Aim of the exercise >> Print the lines of the listing below verbatim, starting at the line that contains "The width and" and continuing through the end of the listing. Omit the pictures.

Stored items
###

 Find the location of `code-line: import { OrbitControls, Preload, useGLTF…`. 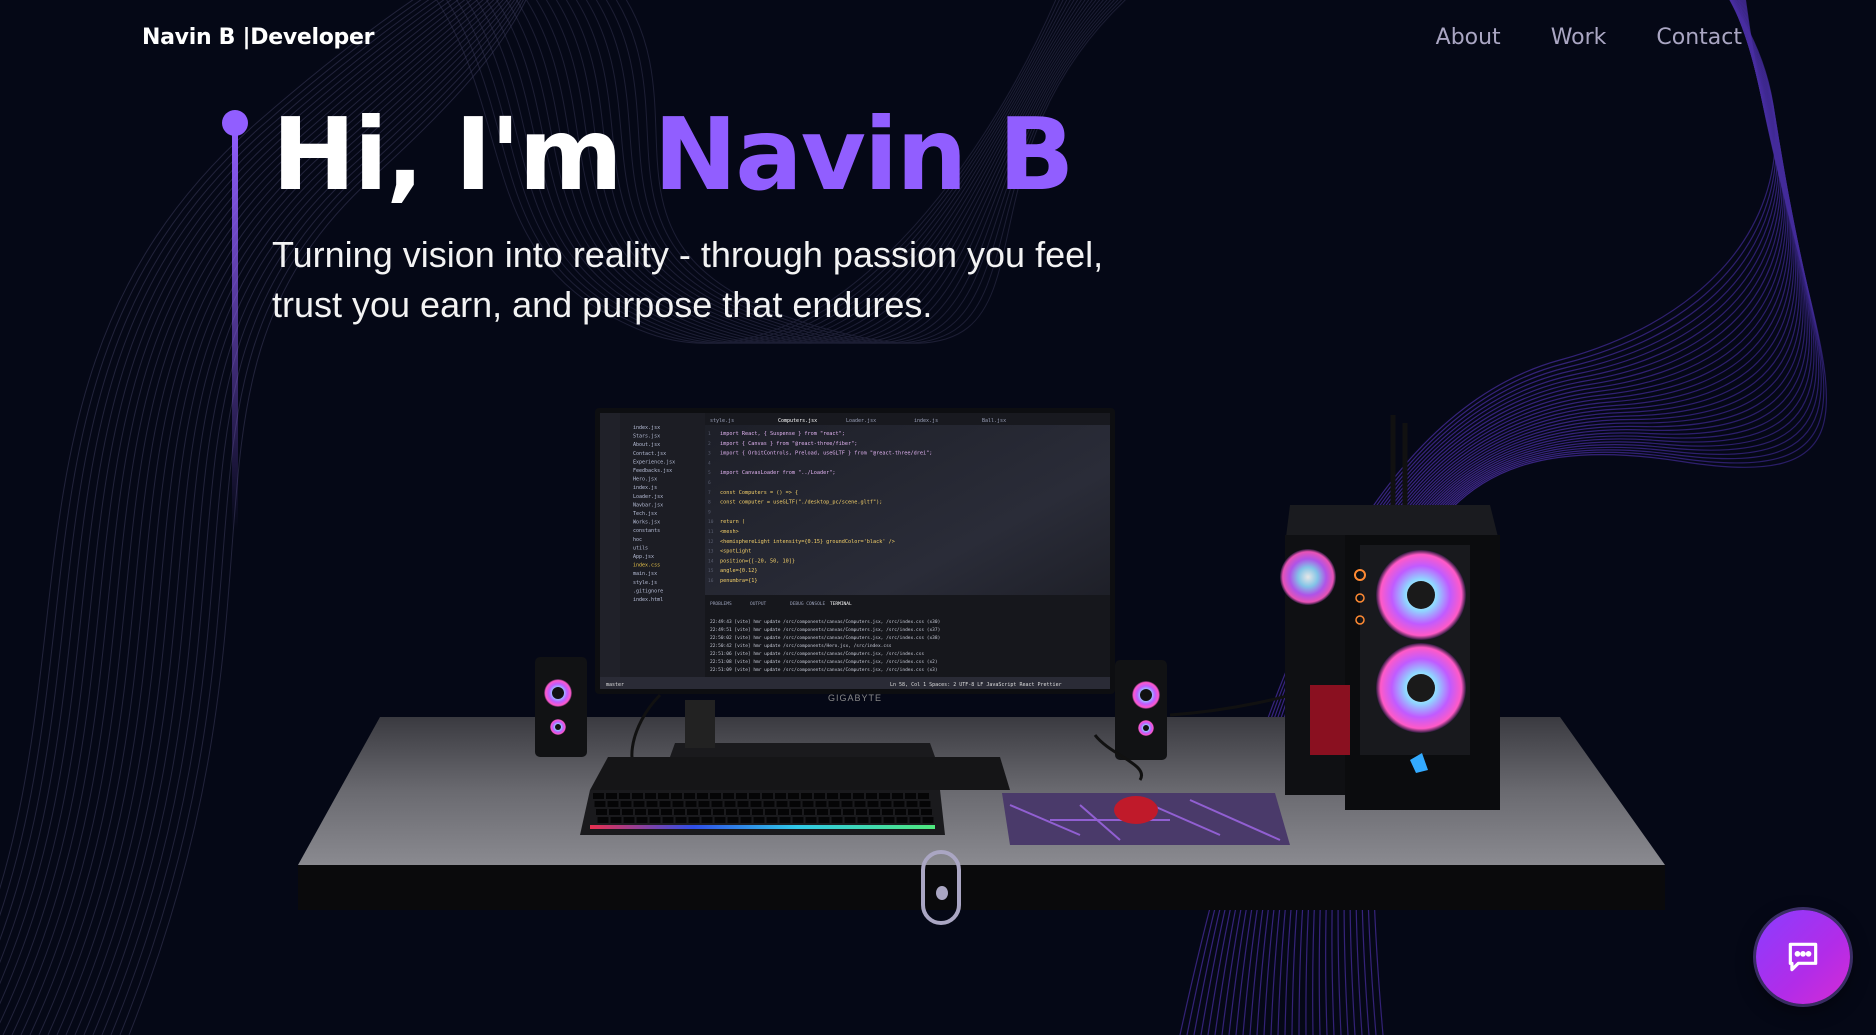

code-line: import { OrbitControls, Preload, useGLTF… is located at coordinates (826, 454).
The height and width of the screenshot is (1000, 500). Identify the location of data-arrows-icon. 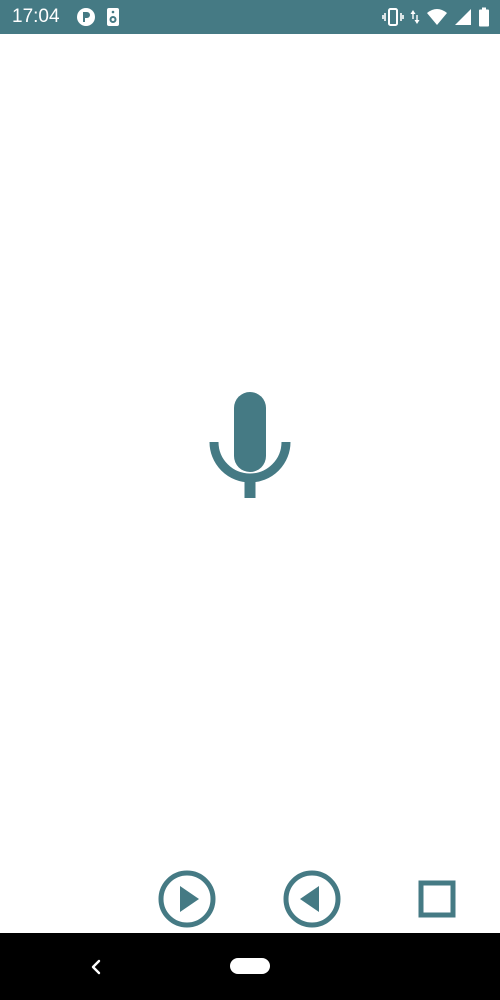
(415, 17).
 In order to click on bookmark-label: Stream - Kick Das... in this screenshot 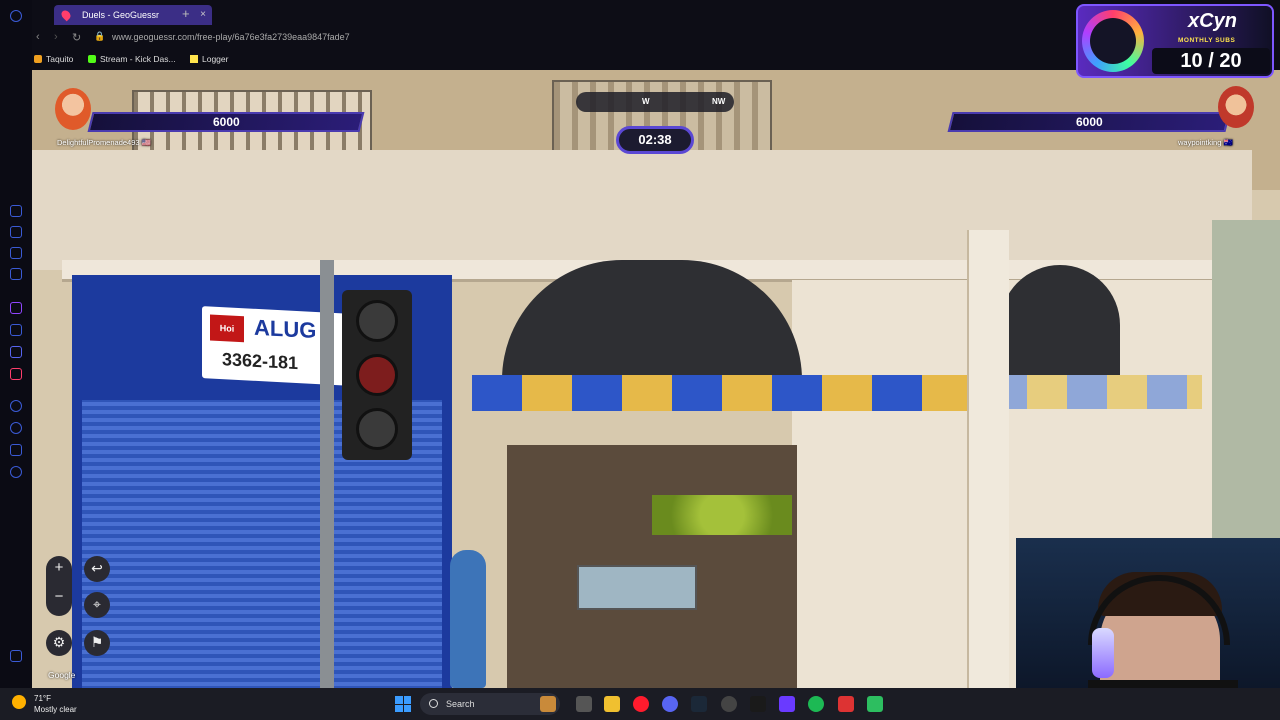, I will do `click(138, 59)`.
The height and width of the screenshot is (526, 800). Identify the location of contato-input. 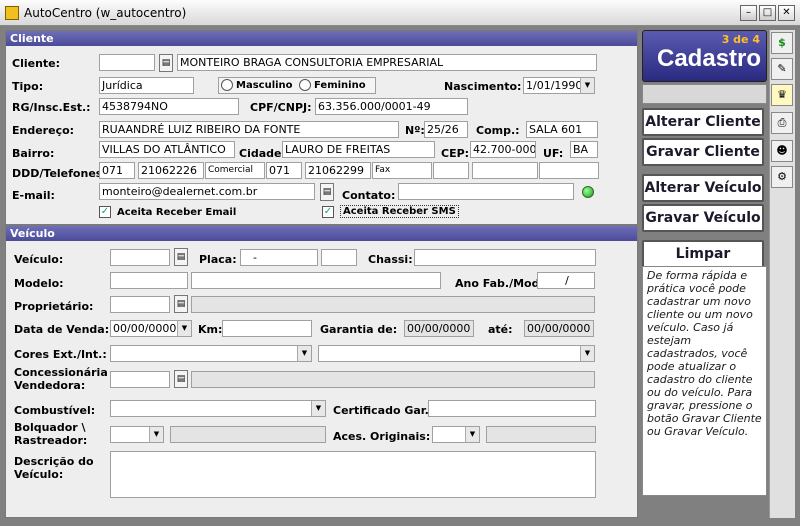
(486, 192).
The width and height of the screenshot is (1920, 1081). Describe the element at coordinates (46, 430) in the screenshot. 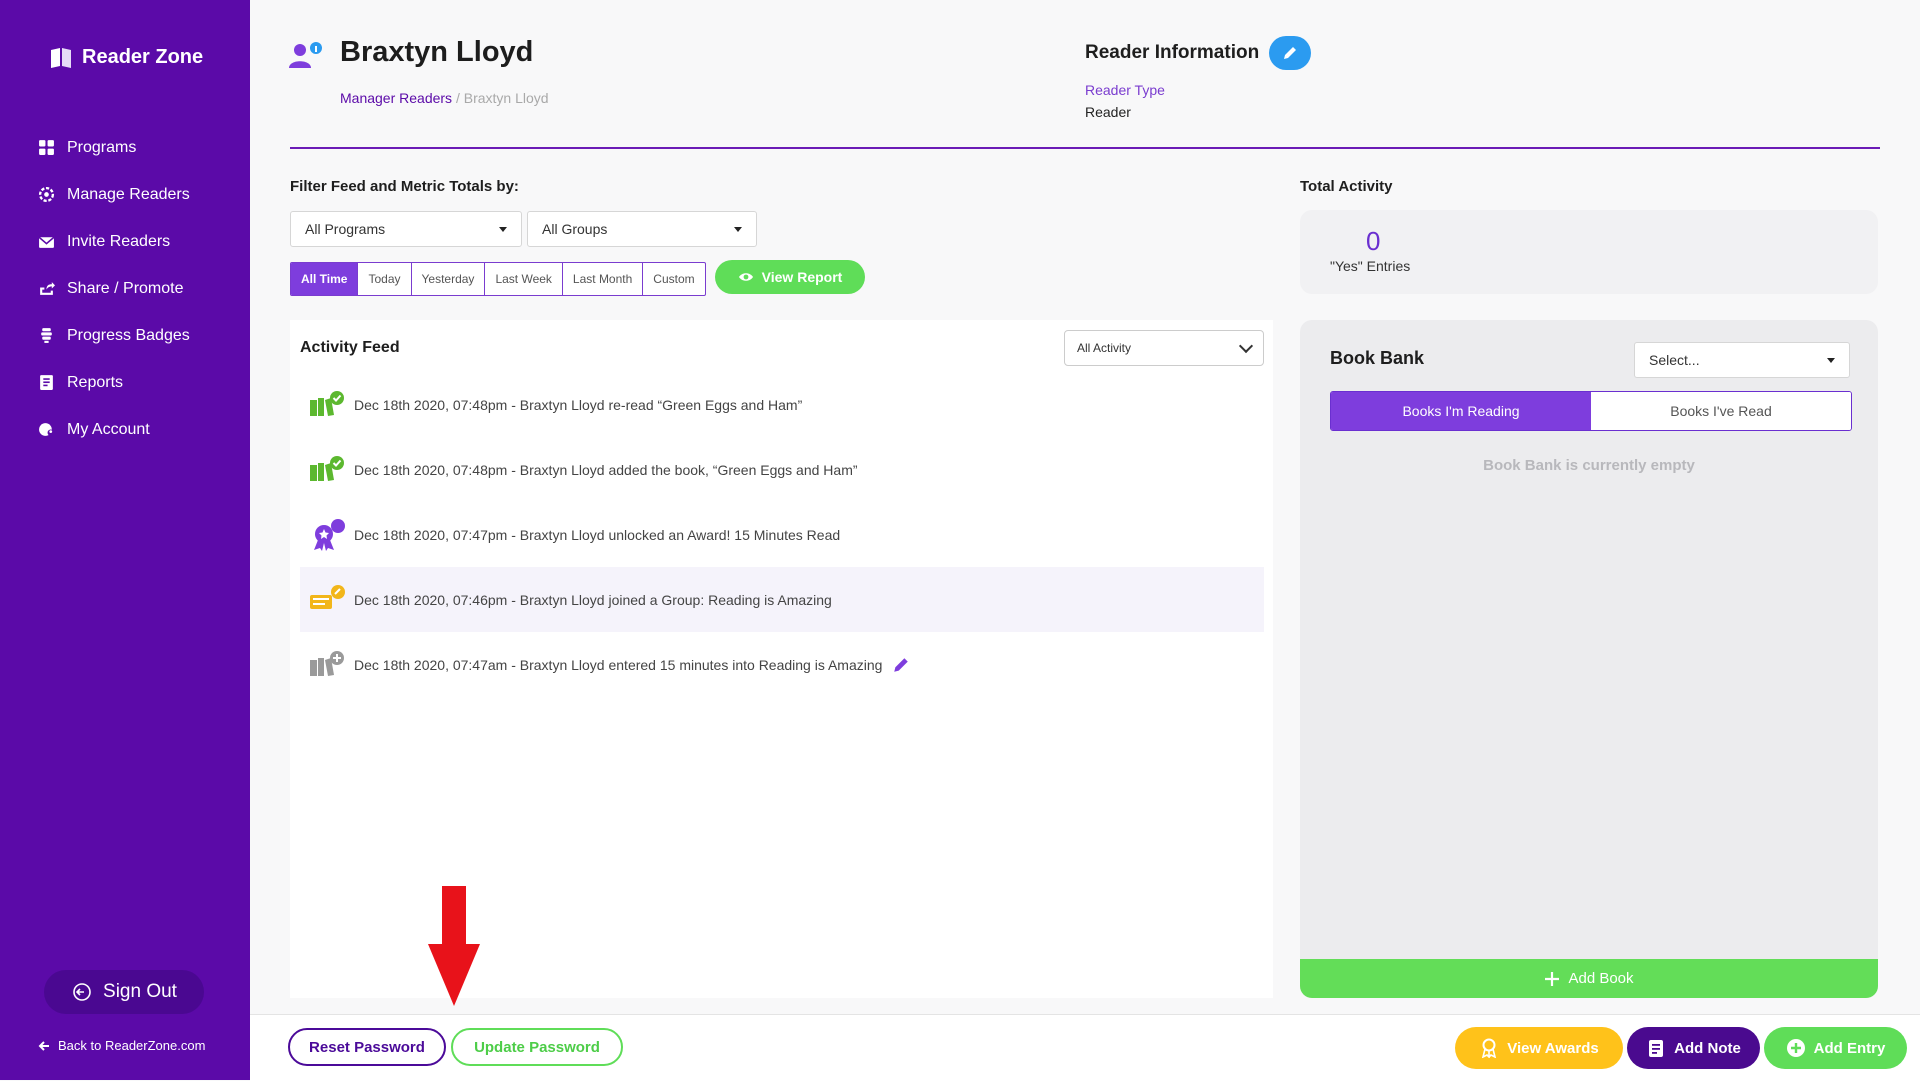

I see `globe-user-icon` at that location.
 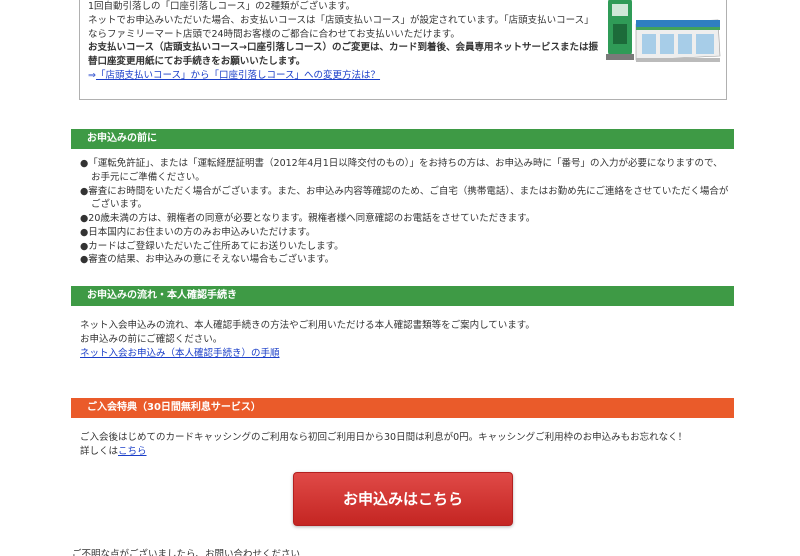 What do you see at coordinates (186, 552) in the screenshot?
I see `footer-partial-text: ご不明な点がございましたら、お問い合わせください` at bounding box center [186, 552].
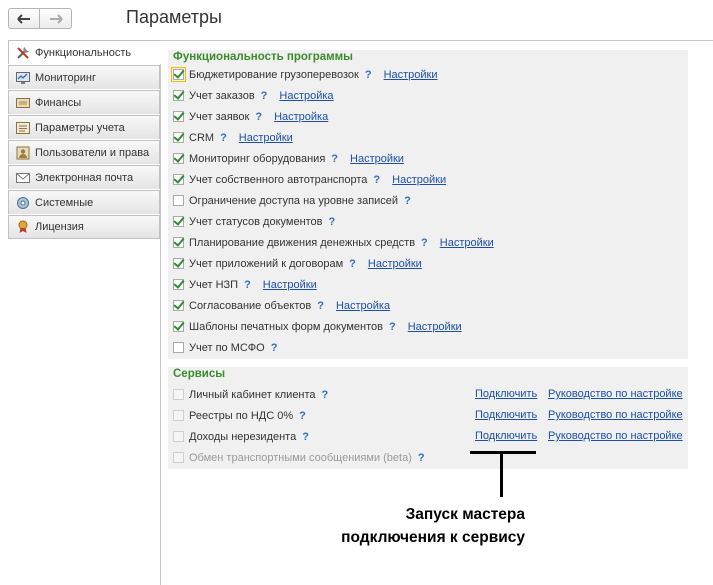  Describe the element at coordinates (84, 102) in the screenshot. I see `tab-finance: Финансы` at that location.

###

Exercise output >>
The width and height of the screenshot is (1920, 1081). Describe the element at coordinates (46, 430) in the screenshot. 

I see `globe-user-icon` at that location.
  What do you see at coordinates (186, 552) in the screenshot?
I see `footer-partial-text: ご不明な点がございましたら、お問い合わせください` at bounding box center [186, 552].
  Describe the element at coordinates (84, 102) in the screenshot. I see `tab-finance: Финансы` at that location.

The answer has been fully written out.